_Page:_
▶

Low Level Design: Metrics Collection Service

A metrics collection service captures numeric measurements over time, stores them efficiently, and powers alerting and dashboards. This post covers metric types, collection models, time series storage, aggregation, alerting, and the cardinality problem.

Metric Types

Four fundamental types cover nearly every monitoring use case:

Counter — monotonically increasing value, reset only on restart. Measures cumulative events: requests served, bytes sent, errors. Rate-of-change queries (requests per second) are derived via the rate() function.
Gauge — arbitrary value that can go up or down. Measures current state: memory used, active connections, queue depth.
Histogram — samples observations into configurable buckets and tracks sum and count. Used to compute quantiles server-side (e.g., 95th percentile latency). Bucketing is defined at instrumentation time; changing buckets requires redeployment.
Summary — pre-calculates quantiles on the client side (e.g., 0.5, 0.9, 0.99 quantiles). Quantiles are accurate but cannot be aggregated across instances — a significant limitation in horizontally scaled systems. Histograms are generally preferred for that reason.

Push vs Pull Collection

Pull model (Prometheus) — the metrics server scrapes each target on a configurable interval (e.g., every 15 seconds). Targets expose an HTTP endpoint (/metrics) in the Prometheus text format. Advantages: the server controls the scrape rate; targets do not need to know the server address; scrape failures are immediately visible as a gap. Disadvantage: services behind NAT or short-lived (batch jobs, lambdas) cannot be scraped. Pushgateway bridges this gap for batch jobs.

Push model (StatsD, OpenTelemetry push exporter) — services emit metrics to a collector over UDP (StatsD) or gRPC (OTLP). Advantages: works for ephemeral workloads; no need to expose an HTTP port per service. Disadvantages: UDP is fire-and-forget (drops under load); the collector must handle bursty writes; back-pressure is harder to implement.

Time Series Storage

A time series is identified by a metric name plus a set of labels (key-value pairs). Each series is a sequence of (timestamp, value) pairs. Storage engines optimize for sequential writes and range reads on a single series:

Prometheus TSDB — local, single-node. Chunks of 120 samples compressed with XOR delta encoding. Suitable for single-datacenter deployments with retention up to ~15 days on a single node.
Thanos — extends Prometheus with long-term storage by shipping compacted blocks to object storage (S3). Queries fan out across multiple Prometheus instances via a sidecar.
M3DB — distributed time series database designed for high write throughput. Used by Uber at large scale.
InfluxDB — columnar TSM storage engine, supports both push and pull, has its own query language (Flux). Strong choice for IoT and high-cardinality workloads.

Aggregation and Downsampling

Raw high-resolution data is expensive to store indefinitely. Downsampling compresses old data by replacing raw samples with aggregated values:

0–7 days: raw samples at 5-second resolution
7–30 days: 1-minute aggregates (min, max, sum, count per window)
30 days+: 1-hour aggregates

Thanos Compactor and Cortex ruler handle this automatically. The trade-off is query fidelity: a 1-hour aggregate cannot reconstruct per-second spikes, so short-duration anomalies become invisible in long-range views.

◀

_Recorded information:_
▶

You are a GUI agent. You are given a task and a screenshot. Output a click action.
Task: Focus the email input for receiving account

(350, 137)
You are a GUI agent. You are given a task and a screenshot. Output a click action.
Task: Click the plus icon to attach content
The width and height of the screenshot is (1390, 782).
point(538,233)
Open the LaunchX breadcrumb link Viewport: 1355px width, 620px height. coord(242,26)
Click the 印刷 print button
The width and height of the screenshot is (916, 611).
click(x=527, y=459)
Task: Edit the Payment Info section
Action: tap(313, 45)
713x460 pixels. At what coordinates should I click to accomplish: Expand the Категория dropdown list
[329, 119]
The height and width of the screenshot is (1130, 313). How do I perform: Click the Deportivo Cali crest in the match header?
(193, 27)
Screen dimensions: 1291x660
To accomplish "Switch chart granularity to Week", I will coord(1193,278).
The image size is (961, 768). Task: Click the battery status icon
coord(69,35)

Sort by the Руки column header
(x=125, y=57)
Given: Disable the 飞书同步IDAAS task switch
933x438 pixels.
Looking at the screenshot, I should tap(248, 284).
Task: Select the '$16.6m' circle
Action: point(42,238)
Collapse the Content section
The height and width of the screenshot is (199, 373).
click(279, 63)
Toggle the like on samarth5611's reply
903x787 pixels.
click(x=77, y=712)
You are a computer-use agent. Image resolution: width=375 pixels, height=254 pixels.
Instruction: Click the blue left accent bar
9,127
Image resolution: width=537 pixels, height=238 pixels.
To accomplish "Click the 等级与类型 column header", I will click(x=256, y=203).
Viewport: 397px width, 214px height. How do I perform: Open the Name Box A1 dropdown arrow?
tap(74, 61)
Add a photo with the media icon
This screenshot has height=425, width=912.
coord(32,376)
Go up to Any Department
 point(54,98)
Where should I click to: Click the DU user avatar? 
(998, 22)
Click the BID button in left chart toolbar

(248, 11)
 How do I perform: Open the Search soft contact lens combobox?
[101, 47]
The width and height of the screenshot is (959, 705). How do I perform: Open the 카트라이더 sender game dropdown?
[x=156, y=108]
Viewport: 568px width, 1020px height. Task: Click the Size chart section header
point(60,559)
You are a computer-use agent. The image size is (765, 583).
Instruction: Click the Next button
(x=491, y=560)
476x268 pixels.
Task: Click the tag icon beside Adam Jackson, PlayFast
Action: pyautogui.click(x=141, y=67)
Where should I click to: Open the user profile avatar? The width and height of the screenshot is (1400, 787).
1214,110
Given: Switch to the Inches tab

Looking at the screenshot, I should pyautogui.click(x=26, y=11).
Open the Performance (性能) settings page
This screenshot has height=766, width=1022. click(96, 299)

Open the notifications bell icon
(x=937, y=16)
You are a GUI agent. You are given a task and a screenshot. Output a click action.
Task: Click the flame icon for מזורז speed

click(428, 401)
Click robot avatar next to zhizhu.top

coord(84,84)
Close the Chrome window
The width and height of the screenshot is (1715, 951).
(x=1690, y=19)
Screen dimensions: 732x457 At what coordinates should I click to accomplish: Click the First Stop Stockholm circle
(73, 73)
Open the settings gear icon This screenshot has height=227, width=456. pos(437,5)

◀

_Tasks to carry out:_
- 1) From the metrics collection page, extract the passage starting at "Gauge — arbitrary" and ending at "for that reason.".
- 2) Decide whether each statement agrees with the metrics collection page. Answer yes or no, and quote the words that settle it: (a) Summary quantiles cannot be combined across instances. (b) Prometheus TSDB is a distributed, multi-node store. (c) In the pull model, targets must know the server address.
The data shown above is separate material, apart from the metrics collection page.

_Answers for this exercise:_
- 1)
Gauge — arbitrary value that can go up or down. Measures current state: memory used, active connections, queue depth.
Histogram — samples observations into configurable buckets and tracks sum and count. Used to compute quantiles server-side (e.g., 95th percentile latency). Bucketing is defined at instrumentation time; changing buckets requires redeployment.
Summary — pre-calculates quantiles on the client side (e.g., 0.5, 0.9, 0.99 quantiles). Quantiles are accurate but cannot be aggregated across instances — a significant limitation in horizontally scaled systems. Histograms are generally preferred for that reason.

- 2)
(a) Yes: "Quantiles are accurate but cannot be aggregated across instances"
(b) No: "Prometheus TSDB — local, single-node."
(c) No: "targets do not need to know the server address"